EXERCISE SET:
[1] In the project description on climate change and child undernutrition, how many children will be in the dynamic cohort?
[2] Translate this sentence from the project description on climate change and child undernutrition into Spanish: "The assumed consequences are chronic undernutrition (stunting) and micronutrient deficiency in children under 5."

(QUOTED PASSAGE begins)

Projects / P1
P1: Climate change impact on household food security and child undernutrition
The project P1 aims to quantify the contribution of disturbed rainfall patterns to the quantity of crop harvest, and its impact on household food security to provide nutritious foods consumed by children under 5 years of age. The assumed consequences are chronic undernutrition (stunting) and micronutrient deficiency in children under 5.
In order to draw linkages between weather and nutrition, three steps are applied simultaneously: firstly, the validation of the exposure will be done by developing a rainfall index capturing the suitability of daily rainfall for the growth of major crop plants of the respective regions. Secondly, for determining the household crop harvest outcome, we will use the already locally validated quantification of harvest at the household plot level of households in our sample. Thirdly, we will assemble a dynamic cohort of 2000 children aged 0-5 years. These steps will be done in both study areas in the Nouna Health and Demographic Surveillance System (HDSS) in Burkina Faso and in the Kisumu HDSS in Kenya over the 3 (+3) year lifetime of the Research Unit. Twice a year, a socioeconomic and nutritional questionnaire will be applied to the parents on their household food security situation and their child’s diet, and selected anthropometric measurements are taken from all children in the sample.
The relationship between rainfall (exposure) and its consequences (direct outcome: impact on harvest quantity, indirect outcome: influence on household food security and childhood undernutrition) will be called by ERFs (exposure-response functions) derived from hierarchical Bayesian analyses, more specifically distributed-lag non-linear modelling. We will be able to compare the weather-related association with harvest, food security and child undernutrition with a large array of co-variables, e.g. socioeconomic household variables, previous diseases episodes in the children, and household expenditures and incomes through subsistence farming. In a final step, the ERFs will be incorporated into climate impact models, downscaled to the study area at a 12km by 12km resolution by our central project team (CP2). This will enable us to make projections of climate-nutrition impact for short- and long-term policy relevant time horizons (2030, 2050, 2100).

(QUOTED PASSAGE ends)
(COLLECTED MATERIAL begins)

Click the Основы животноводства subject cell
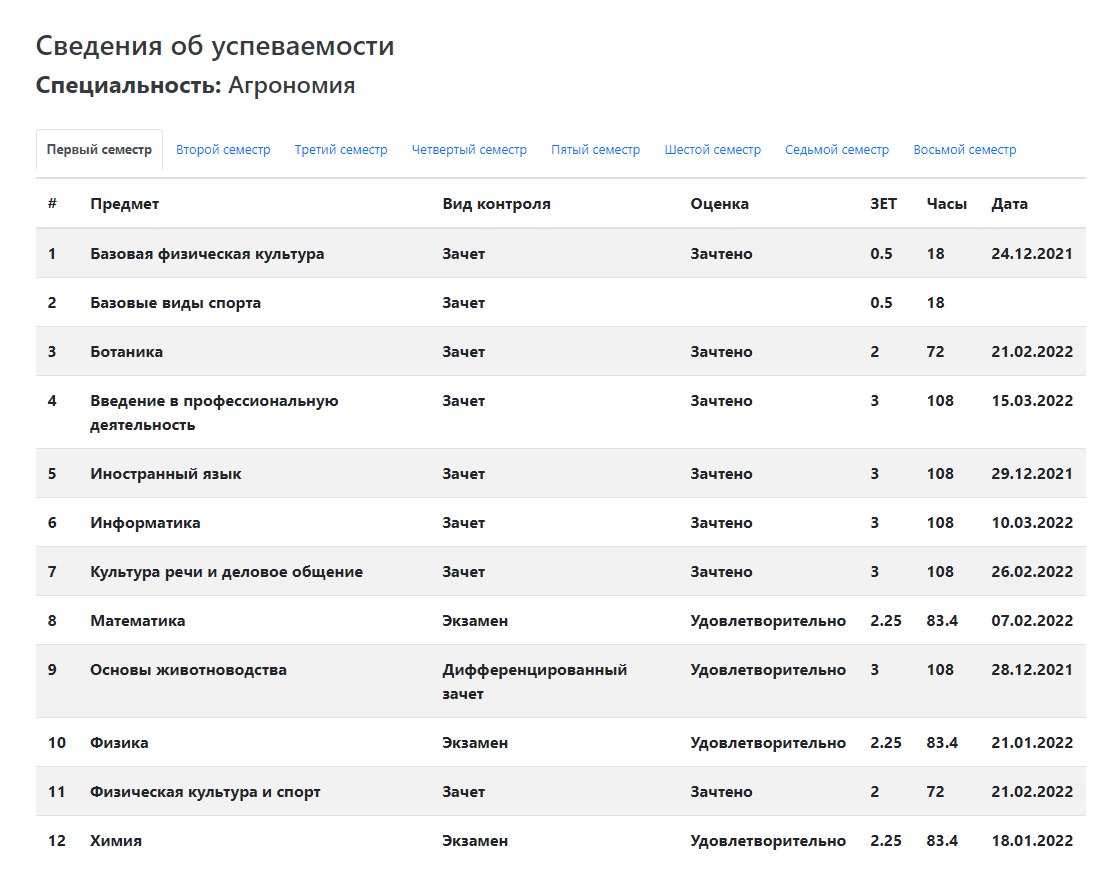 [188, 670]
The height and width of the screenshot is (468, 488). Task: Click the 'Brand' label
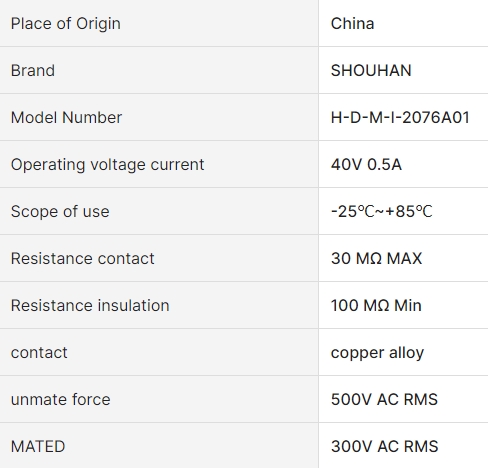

(COLLECTED MATERIAL ends)

SOLUTIONS PER TASK:
[1] 2000 children aged 0-5 years.

[2] Las consecuencias supuestas son la desnutrición crónica (retraso del crecimiento) y la deficiencia de micronutrientes en niños menores de 5 años.